*To do:*
• 1. Reproduce verbatim the portion of the passage on script deobfuscation from "Okay, so you" to "also be necessary.".
• 2. According to the passage on script deobfuscation, at what points should breakpoints be set in order to resolve the decoded strings?

--- Text for analysis ---

Okay, so you tried everything and your script is still obfuscated and you have no idea what else to do…
Well, in this case you’ll want to utilize a debugger and start doing some more dynamic analysis. Our goal in this case is to circumvent the obfuscation and seek out any silver bullets in the form of eval functions or string decoding routines. Going back to the ”resolve what you can first” approach, you also might want to start out by commenting out code sections to restrict program execution. Sidestepping C2 and download functions with the aid of a debugger may also be necessary.
If you follow the function that is highlighted in green in the above example, you can see that it is referred to several times. It takes as input one hexadecimal string and one alphanumeric string with varying letter cases, and returns a value. Based off of the context in which the function is called (as part of a native scripting language function call in most cases), the returned value is presumed to be a string. Thus, we can hypothesize that this function is a string decoding routine. Since we are using a debugger, we don’t need to manually perform the decoding or reverse engineer all of its inner workings. We can simply set breakpoints before the function is called and prior to the function being returned in order to resolve what the decoded strings are. Once we resolve the decoded strings, we can replace them inline with the code or place them as inline comments as I did in the sample code.
Script deobfuscation doesn't require any overly sophisticated tools. Your end result should be simple, human-readable code that is logically equivalent to the original obfuscated script. As part of the process, rely on your intuition to guide you, and resolve smaller sections of code in order to derive context to how they’re used. When provided the opportunity, removing unnecessary code and simplifying code sections can help to make the overall script much more readable and easier to comprehend. Finally, be sure to consult the official scripting language documentation when needed. These simple yet effective tips should provide a range of techniques next time you encounter obfuscated code. Good luck!

--- Recorded information ---

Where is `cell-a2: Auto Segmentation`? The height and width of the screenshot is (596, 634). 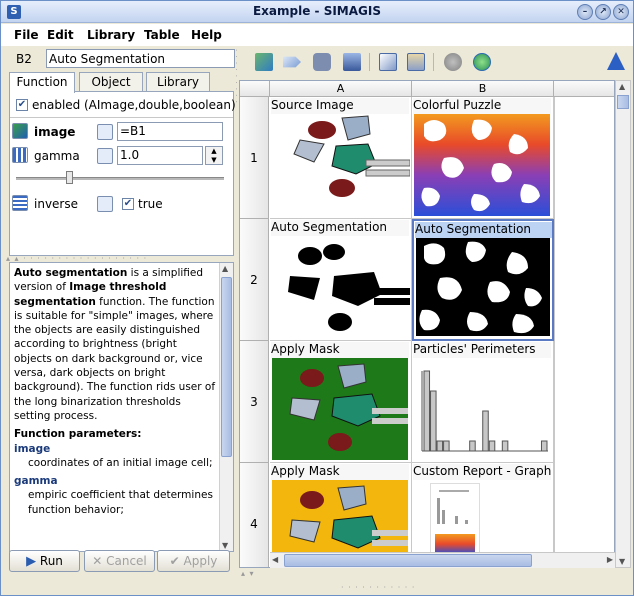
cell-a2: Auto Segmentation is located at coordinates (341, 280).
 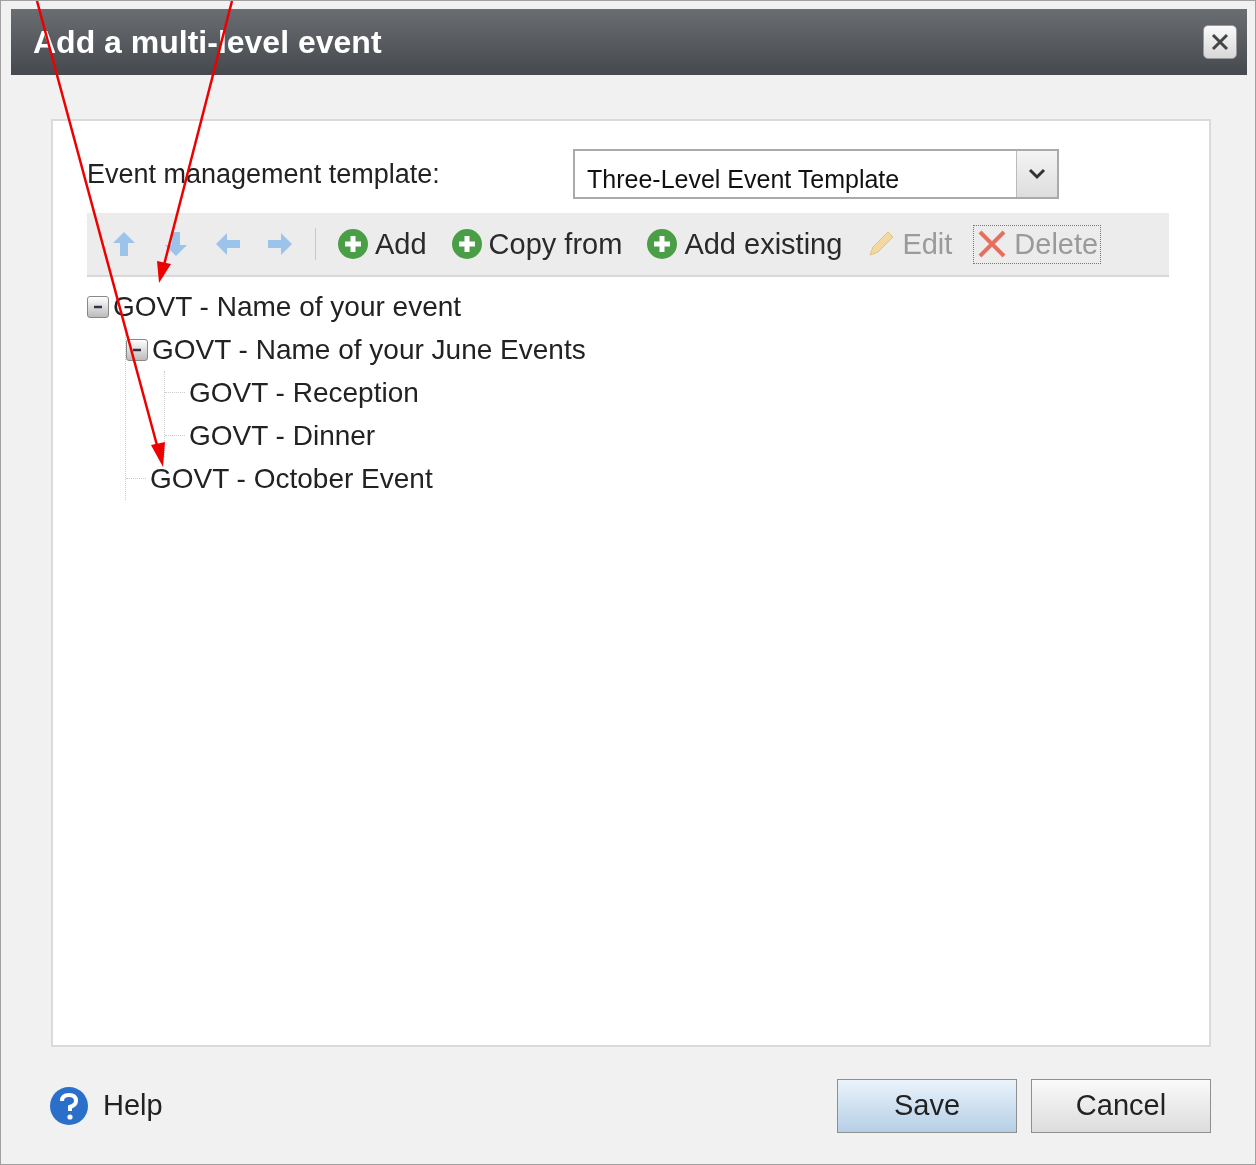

---

*Responses to the exercise:*
• 1.
Okay, so you tried everything and your script is still obfuscated and you have no idea what else to do…
Well, in this case you’ll want to utilize a debugger and start doing some more dynamic analysis. Our goal in this case is to circumvent the obfuscation and seek out any silver bullets in the form of eval functions or string decoding routines. Going back to the ”resolve what you can first” approach, you also might want to start out by commenting out code sections to restrict program execution. Sidestepping C2 and download functions with the aid of a debugger may also be necessary.

• 2. Breakpoints should be set before the function is called and prior to the function being returned.